I picked up the July Vogue Italia at the newsstand yesterday, excited to see the Barbie anniversary tribute to Vogue Italia‘s The Black Issue (get that? good)
I went and pulled out the 2008 Black Issue and leafed through it once again and thought about how incredibly ridiculous it is that that issue was (is) such a big deal.
I also thought about all the hours and how many people it took to get that Barbie book together. (It’s page after page of Black Barbie dolls dressed in the most gorgeous one-offs around, staged in numerous editorial shoots. The hats alone! Here are some images that have been posted.) It is a creative labor of love that some will shake their heads in disbelief when I assert – “this kind of project has a huge influence on popular culture. It really matters.”
You know, the Cerulean blue speech from The Devil Wears Prada.
Anyway, I started searching for commentary, articles, numbers, any kind of information on the impact of the 2008 issue. It certainly hasn’t shamed Anna Wintour and Co. into any meaningful action but I do see several of the new faces of that issue all over the place now, particularly Chanel Iman, Jourdan Dunn and Arlenis Sosa.
While searching, I came across this (sadly) still appropriate lament in the forever fantastic Bitch magazine.
There have, however, been waves of wider acceptance. In the 1970s, Iman, Pat Cleveland, and Beverly Johnson—the first black woman to appear on the cover of Vogue—all catapulted onto the fashion stage. In the early-to-mid-’90s, opportunities for nonwhite models seemed to open up once again, as not only Banks and Campbell but also Karen Alexander, Tyson Beckford, Beverly Peele, Roshumba Williams, Jenny Shimizu, Veronica Webb, and Alek Wek became highly visible figures. It was a short-lived period, though, one that Webb herself explored in a 1996 Essence article, “Where Have All the Black Models Gone?” After noticing that the runways were overwhelmingly populated with very pale blonds, she took it upon herself to talk to industry insiders about the reason for this shift. Webb’s interviews with designers, photographers, and fashion-magazine editors inspired an orgy of finger-pointing, with photographers claiming that they shoot models chosen by the magazines who hire them, editors saying they tap the runway for models to appear in their magazines, and designers replying that they look to magazine pages to scout modeling talent for their collections.
The Bitch article re-counts in-depth the ‘Naomi versus Tyra’ saga (which really means “there can be only one Black girl in the show”), as the writer watched an episode of Tyra’s show where she and Naomi reconciled (sort of.)
As far back as 1994, Banks resented the comparisons between her and Campbell, as she told People in a rare comment on her supposed competitor: “Why do I have to knock Naomi out to be successful? With white models they don’t do that.” Nonetheless, Campbell … reportedly tried to force her then-agency, Elite Model Management, to choose between her and Banks; Banks decided to leave Elite for IMG in order to ease the tension.

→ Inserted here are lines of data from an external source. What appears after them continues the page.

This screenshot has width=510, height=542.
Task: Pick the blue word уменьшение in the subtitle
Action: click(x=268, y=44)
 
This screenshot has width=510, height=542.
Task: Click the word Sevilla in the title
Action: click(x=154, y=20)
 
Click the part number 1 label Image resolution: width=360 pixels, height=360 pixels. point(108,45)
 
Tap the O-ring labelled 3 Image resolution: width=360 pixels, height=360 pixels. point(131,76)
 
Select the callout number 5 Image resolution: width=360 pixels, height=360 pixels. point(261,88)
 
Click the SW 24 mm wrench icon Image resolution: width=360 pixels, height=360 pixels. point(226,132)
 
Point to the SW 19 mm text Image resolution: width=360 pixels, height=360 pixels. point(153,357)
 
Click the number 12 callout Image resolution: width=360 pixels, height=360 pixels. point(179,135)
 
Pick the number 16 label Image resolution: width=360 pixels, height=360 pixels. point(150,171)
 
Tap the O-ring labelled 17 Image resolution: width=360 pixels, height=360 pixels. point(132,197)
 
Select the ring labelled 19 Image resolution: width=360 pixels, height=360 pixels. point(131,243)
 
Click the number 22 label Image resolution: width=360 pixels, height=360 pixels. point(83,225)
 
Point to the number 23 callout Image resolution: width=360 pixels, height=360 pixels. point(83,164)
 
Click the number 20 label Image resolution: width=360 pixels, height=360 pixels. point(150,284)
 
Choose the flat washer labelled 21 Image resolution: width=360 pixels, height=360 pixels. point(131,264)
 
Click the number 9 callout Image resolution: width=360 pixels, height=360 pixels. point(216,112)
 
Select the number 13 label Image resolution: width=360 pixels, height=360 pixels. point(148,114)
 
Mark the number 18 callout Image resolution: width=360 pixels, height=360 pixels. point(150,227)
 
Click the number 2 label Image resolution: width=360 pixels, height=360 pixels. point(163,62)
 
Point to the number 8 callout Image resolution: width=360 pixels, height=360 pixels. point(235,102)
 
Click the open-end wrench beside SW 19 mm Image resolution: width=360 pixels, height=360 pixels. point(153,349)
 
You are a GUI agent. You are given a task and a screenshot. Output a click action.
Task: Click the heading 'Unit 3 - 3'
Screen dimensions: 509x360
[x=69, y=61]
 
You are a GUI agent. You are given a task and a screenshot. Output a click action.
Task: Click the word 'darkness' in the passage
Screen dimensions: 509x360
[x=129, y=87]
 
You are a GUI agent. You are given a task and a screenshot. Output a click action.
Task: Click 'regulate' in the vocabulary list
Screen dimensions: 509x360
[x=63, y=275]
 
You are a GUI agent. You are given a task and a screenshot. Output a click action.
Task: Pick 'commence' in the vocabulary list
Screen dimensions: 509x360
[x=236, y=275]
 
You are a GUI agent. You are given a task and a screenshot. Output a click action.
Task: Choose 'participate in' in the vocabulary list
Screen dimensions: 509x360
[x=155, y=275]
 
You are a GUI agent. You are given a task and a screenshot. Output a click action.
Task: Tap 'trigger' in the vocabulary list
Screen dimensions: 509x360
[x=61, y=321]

Banks eventually quit high-fashion catwalks and photo shoots and found refuge in the mainstream gigs—like modeling for the Victoria’s Secret catalog and posing for Sports Illustrated’s swimsuit issue—that make room for more voluptuous (in modeling terms, anyway) figures like hers. This has been her official story for years—but as she revealed to Campbell on her show, “That’s only 50 percent of it.” Banks was also “tired of the comparison” and “tired of constantly hearing that I got canceled from this job…or this magazine was called and [told] not to use me.” Ultimately, Banks grew tired of walking in Campbell’s shadow, so she ceded the haute couture battle to her.